Tutorial

The objective of this tutorial is to create a simple Submission Information Package (SIP) that can be transferred to Digital Preservation Service. The SIP consists of a Metadata Encoding and Transmission Standard (METS) document, a digital signature and file(s).

The following must be provided to construct a valid minimal SIP:

  • base METS information (METS profile, contract identifier and creator)

  • the files

  • descriptive metadata

Rest of the required information is automatically generated by siptools-ng.

1. Create base METS

The METS object contains various metadata about the SIP and its contents.
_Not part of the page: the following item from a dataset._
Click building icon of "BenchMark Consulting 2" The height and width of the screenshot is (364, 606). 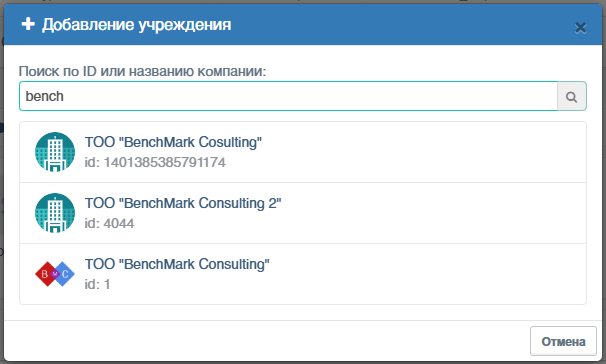(55, 213)
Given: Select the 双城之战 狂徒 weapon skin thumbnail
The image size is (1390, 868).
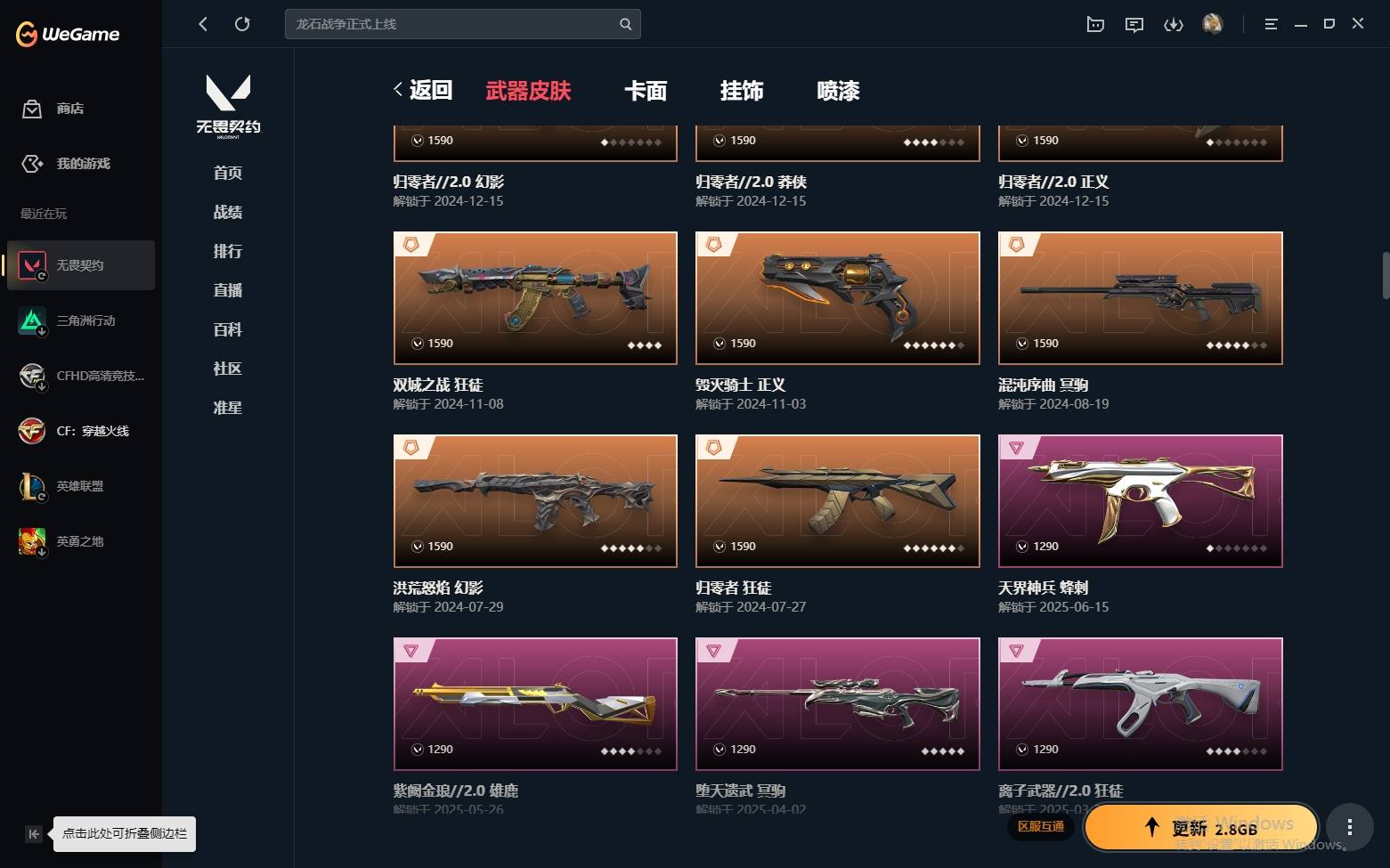Looking at the screenshot, I should tap(535, 298).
It is mostly populated by siptools-ng, though you need to provide some basic information first:

from mets_builder import METS, MetsProfile

mets = METS(
    mets_profile=MetsProfile.RESEARCH_DATA,
    contract_id="urn:uuid:abcd1234-abcd-1234-5678-abcd1234abcd",
    creator_name="Sigmund Sipenthusiast",
    creator_type="INDIVIDUAL"
)

Once the SIP object is created, the METS object will be available via the SIP.mets property.

Note

The METS specification is explained in more detail in the DPRES metadata requirements.

In many cases, siptools-ng uses dpres-mets-builder to automatically generate metadata without requiring user action.

2.1 Import files from directory

The easiest way to create a SIP object is to import a whole directory using siptools_ng.sip.SIP.from_directory() method:

from siptools_ng.sip import SIP

sip = SIP.from_directory(mets=mets, path="/path/to/local/directory")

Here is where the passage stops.